Il 2 maggio il dottor Luigi Tuccillo (Università Cattolica del Sacro Cuore di Brescia) si è occupato del problema della rappresentazione della scena passionistica nell’arte e nella letteratura bassomedievali. Dalle recenti acquisizioni teoriche di studiosi americani e italiani circa le tecniche mnemoniche di costruzione della scena mentale proprie della retorica monastica e la loro applicazione nell’ambito del racconto passionista nel Medioevo, il dottor Tuccillo ha dimostrato come nell’ambito della letteratura meditativa del maturo Trecento venga applicato, secondo una rinnovata spiritualità, un processo di disposizione di scene e “imagines agentes” all’interno della memoria, volto a comporre una mappa drammaturgica. L’obiettivo è l’identificazione mimetica del meditante, che è poi quel fenomeno alla base del “realismo antispettacolare” proprio del “teatro della misericordia” che fiorirà compiutamente solo alla fine del XIV secolo.
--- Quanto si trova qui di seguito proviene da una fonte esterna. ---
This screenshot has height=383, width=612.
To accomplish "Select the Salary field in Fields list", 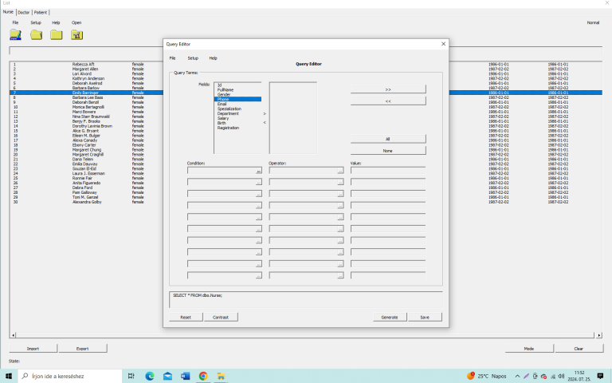I will [224, 118].
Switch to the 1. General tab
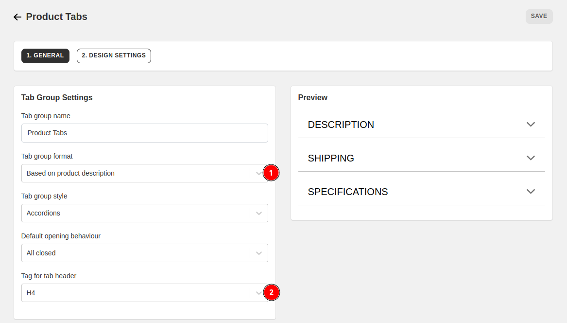The width and height of the screenshot is (567, 323). coord(45,56)
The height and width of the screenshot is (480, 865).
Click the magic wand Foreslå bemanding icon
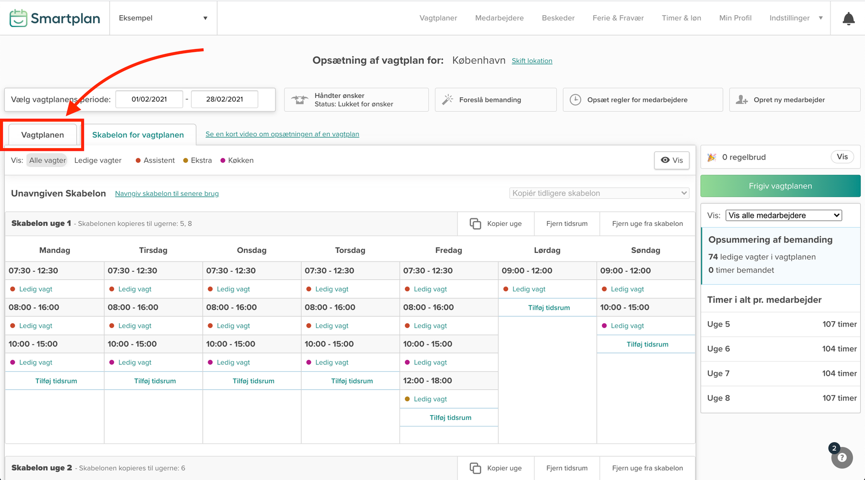tap(448, 99)
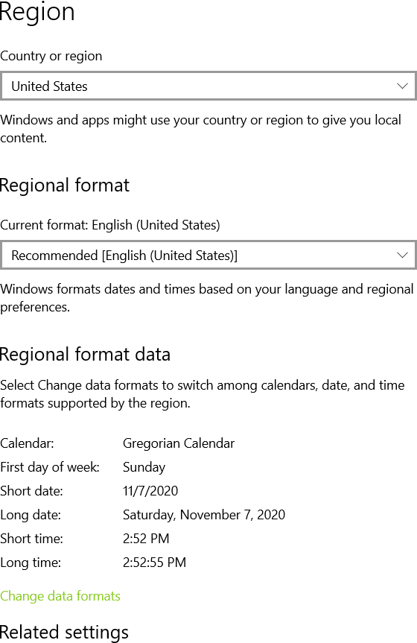
Task: Select the Gregorian Calendar value
Action: [x=179, y=443]
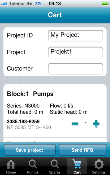Select the Cart shopping cart tab

77,166
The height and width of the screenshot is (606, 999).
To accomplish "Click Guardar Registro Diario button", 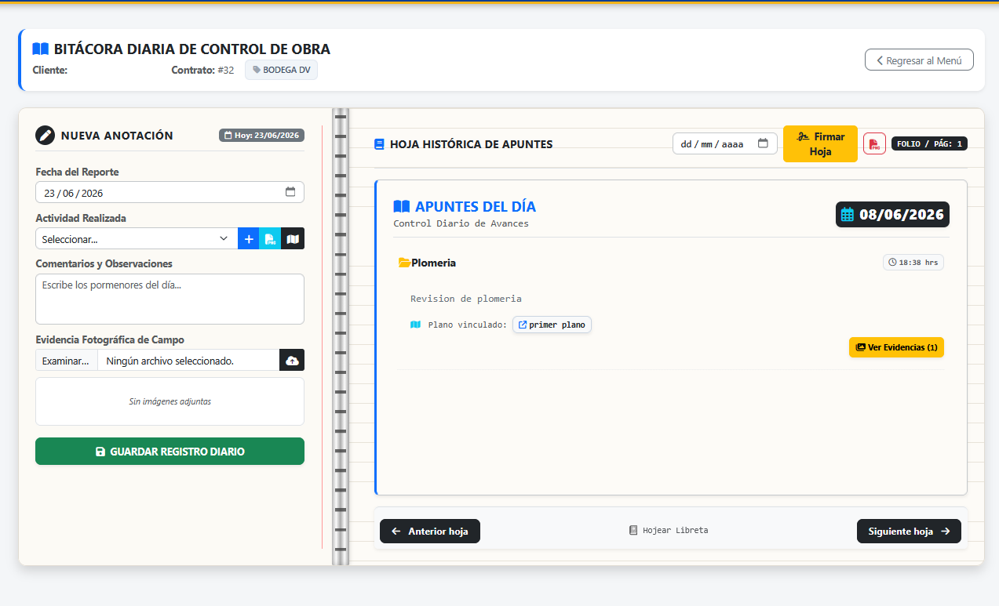I will click(x=170, y=452).
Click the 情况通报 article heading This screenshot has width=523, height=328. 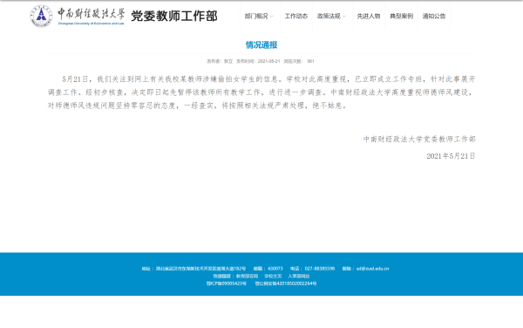[x=262, y=44]
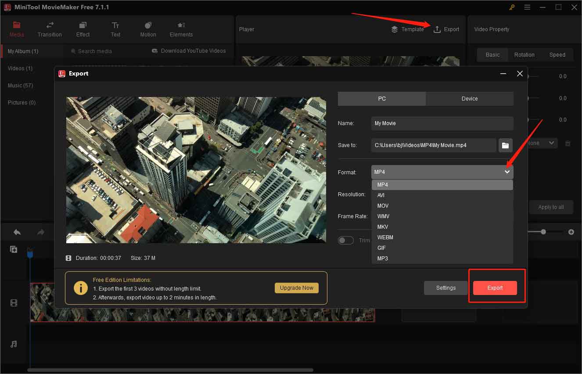Screen dimensions: 582x374
Task: Switch to the Rotation tab
Action: click(524, 54)
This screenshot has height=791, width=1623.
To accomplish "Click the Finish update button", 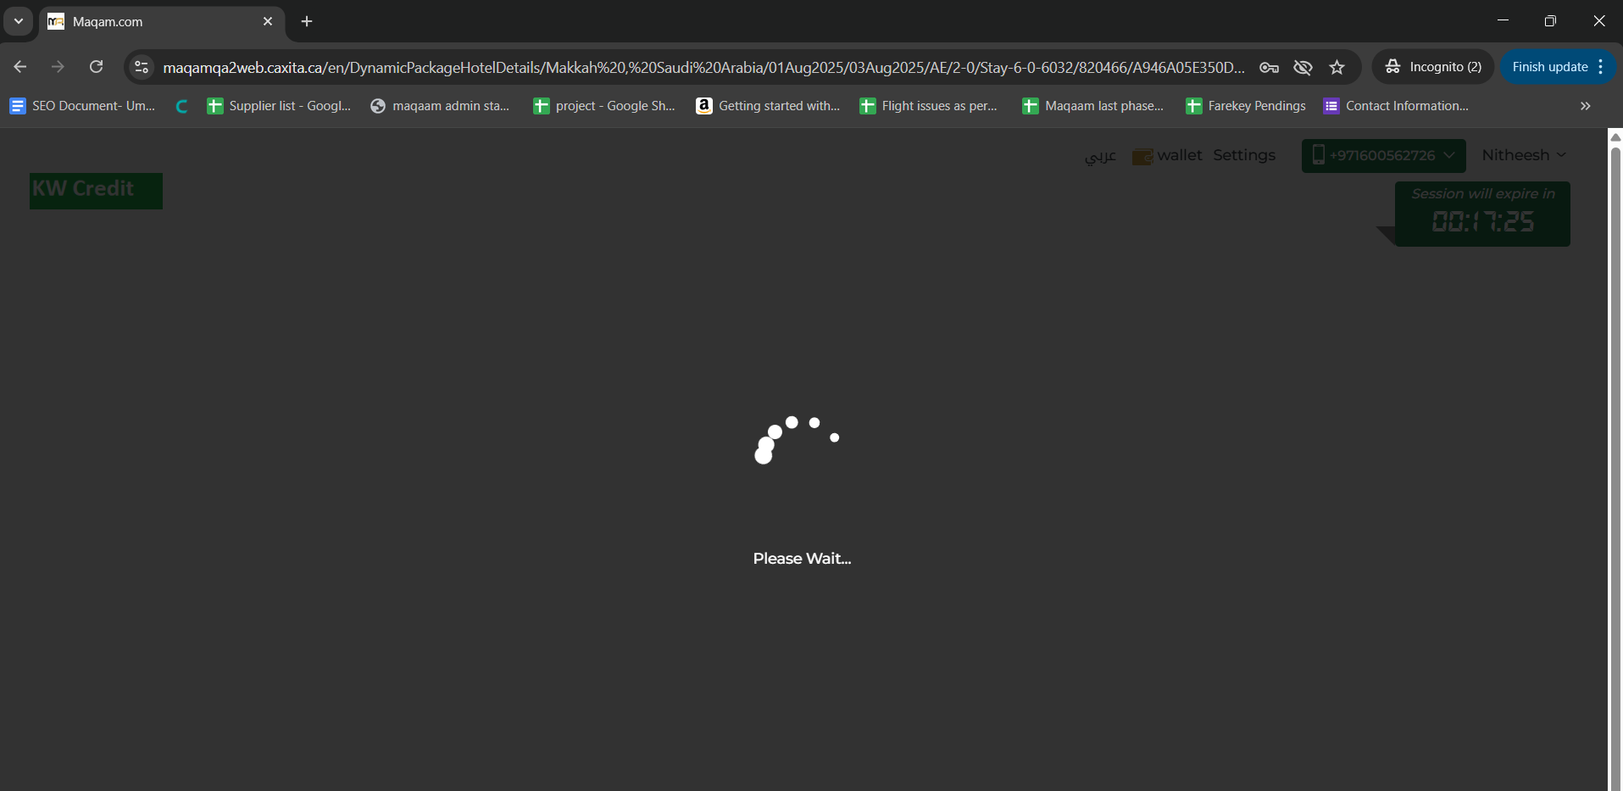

L’analisi dei testi e delle immagini (“imagines pietatis”, polittici della Passione) ha sottolineato dunque in che modo colui che medita è chiamato all’azione in prima persona all’interno di una scena che diviene sensibile, tangibile e che è sempre tesa alla perfetta “conformatio” con il Dio crocifisso.

Il 7 maggio la dottoressa Eleonora Rebecchi (Accademia di Belle Arti di Firenze) ha presentato i risultati di una ricerca sui fenomeni culturali del living history e del re-enactment, ossia sui processi di rievocazione e ricostruzione storica, segnatamente di ambito medievistico, propri della contemporaneità, auspicando il riavvicinamento di queste pratiche, spesso amatoriali in Italia, alle indagini proprie dell’archeologia sperimentale, nel resto d’Europa già largamente diffusa. La ricerca ha mostrato i dati relativi alla diffusione del fenomeno in Italia ed una ridefinito con chiarezza le metodologie di ricerca e interpretazione delle fonti, congiuntamente ad una pratica divulgativa che sempre più dovrebbe rientrare nei parametri della didattica piuttosto che della semplice attrazione turistica.

 

Il 14 maggio il ciclo di studi si è concluso con le “Indagini sulla Firenze longobarda” condotte dalla dottoressa Alice Mussini (Università Cattolica del Sacro Cuore di Milano), che ha portato alla luce l’urgenza di uno studio sistematico, ormai mancante da decenni, sull’assetto urbanistico della città durante i secoli VI-VIII. Intrecciando i dati raccolti attraverso l’analisi delle fonti documentarie, dell’assetto viario attuale e dei risultati archimetrici delle campagne di scavo post-belliche, la dottoressa Mussini ha gettato le basi per un ampio studio volto alla ricomprensione dell’impatto che la dominazione longobarda ebbe sulla struttura della città, con particolare riferimento alla posizione delle mura pre-matildine e della distribuzione degli edifici chiesastici altomedievali. I risultati di questa ricerca sono stati inseriti in un processo di sviluppo di un’applicazione per telefoni di ultima generazione che fornisca all’utente la possibilità di una visita virtuale all’interno della Firenze longobarda, e che dovrebbe rendersi disponibile entro l’anno prossimo.